Shirley Zhu returns with another precise twee-pop jewel- where intricately arranged melodies float in from some imagined 00s movie soundtrack where everyone’s lives seem better than mine. What is the purpose of your visit? is a beautiful little collection that should, if all was well with the world, set fuvk on a path to fully-fledged mainstream success.
This set of songs is filled with many meticulous moments- music as mathematics- where patterns and precision are key. It toys with hyperpop textures here and there, whilst delivering characteristic moments of quiet acoustic intimacy, and although an insular and at times inward looking sound world is crafted – this is still very much pop in the truest sense – radio-friendly and inviting – and will no doubt grace many a curtain-drawn bedroom’s speakers this summer.

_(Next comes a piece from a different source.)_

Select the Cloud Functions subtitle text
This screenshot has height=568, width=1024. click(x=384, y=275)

This is personal diary music wrapped in mainstream clothing in many ways which despite its furtive bedroom-pop origins feels like something possessed of mass appeal; here contemporary anxieties and modern concerns are delivered with a curious combination of open-hearted emotion and wry, knowing irony- but somehow it all works wonderfully. Vocals are conspiratorial and hushed but also clinically pinpoint in their accuracy – occasionally toyed with further through processed manipulation. When double-tracked they offer even more soulfully emotive meanders and when joined by the whispered additions of Mitch Webb (on July) a further sense of calm and collective beauty is reached. Handlebars, reflecting on how life’s fragmentary moments take on strange significance with passing time- begins things beautifully, it’s gossamer strings plucked with dexterous grace as a direct and emotive melody leads the listener down its shimmering path, Processed beats skitter subtly beneath it and the occasional surprise sample and sonic texture is added in for good measure.

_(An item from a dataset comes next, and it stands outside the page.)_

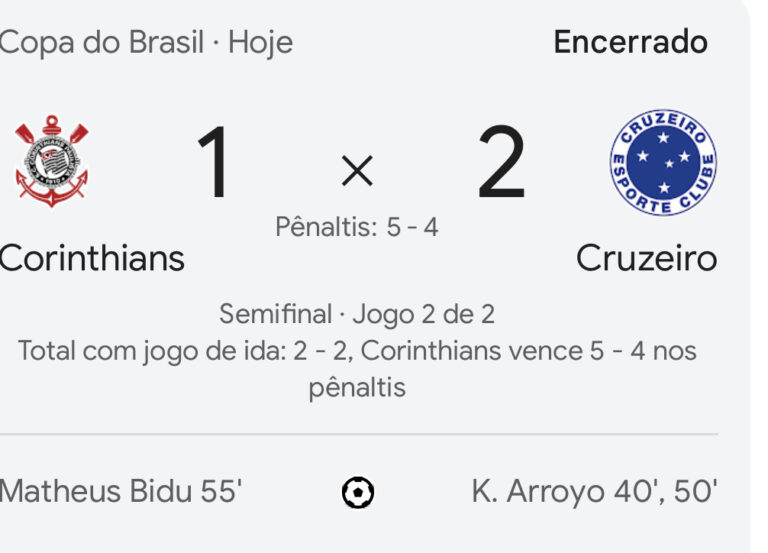
Task: Click the "Encerrado" match status
Action: tap(630, 42)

Therapy experiments with post-production details further – sonic ripples that shiver down your headphones, drawing upon the growing gamut of modern pop pulses as that pure but almost metallic voice continues to deliver its conflicting and detached narratives. Amateur Hour allows vocals to be massed further again and that deft acoustic guitar entwined with more slippery electric notes – it’s a moment of direct beauty- it’s instrumental breaks and intricate picking taking on a Sufjan Stevensesque reverence. Those subtle production details and open reverb adding further dreamlike ambience.

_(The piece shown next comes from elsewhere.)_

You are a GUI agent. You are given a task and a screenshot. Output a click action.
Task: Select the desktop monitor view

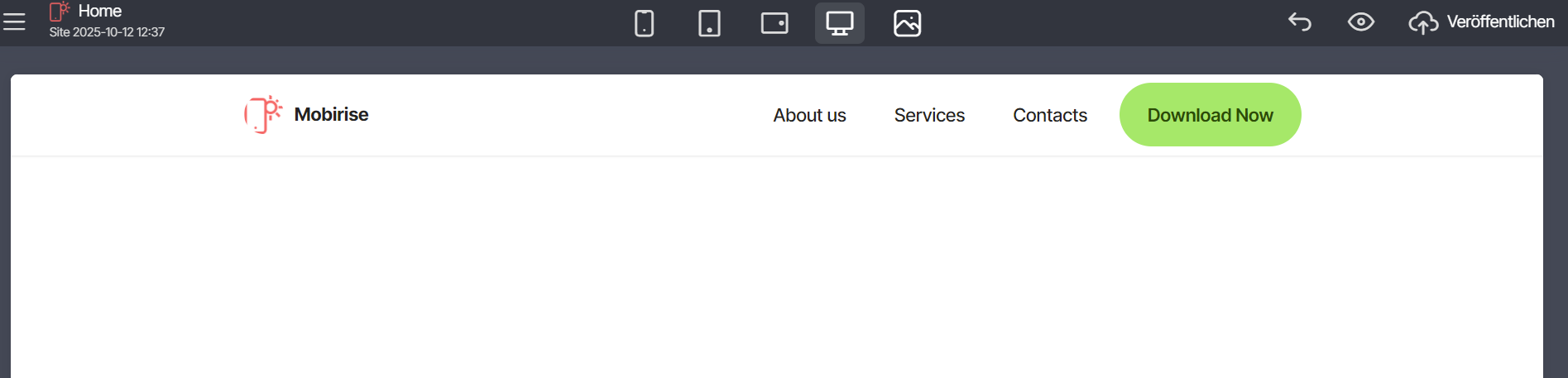(x=839, y=23)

Bootleg Aphrodite feels like a summer hit. Beats bouncing in sweet synchronicity as the song toys with emo-pop dynamics; once more the melody is a sparkling shining thing, particularly when that chorus pours in like a shimmering sea. July is a sedate and serene ending – classic folky twee-pop, showing once more that fuvk is a clear-eyed captain steering bedroom-pop towards a truly popular, fan-thronged horizon.
What is the purpose of your visit? is out now- grab a cassette before they are sold out!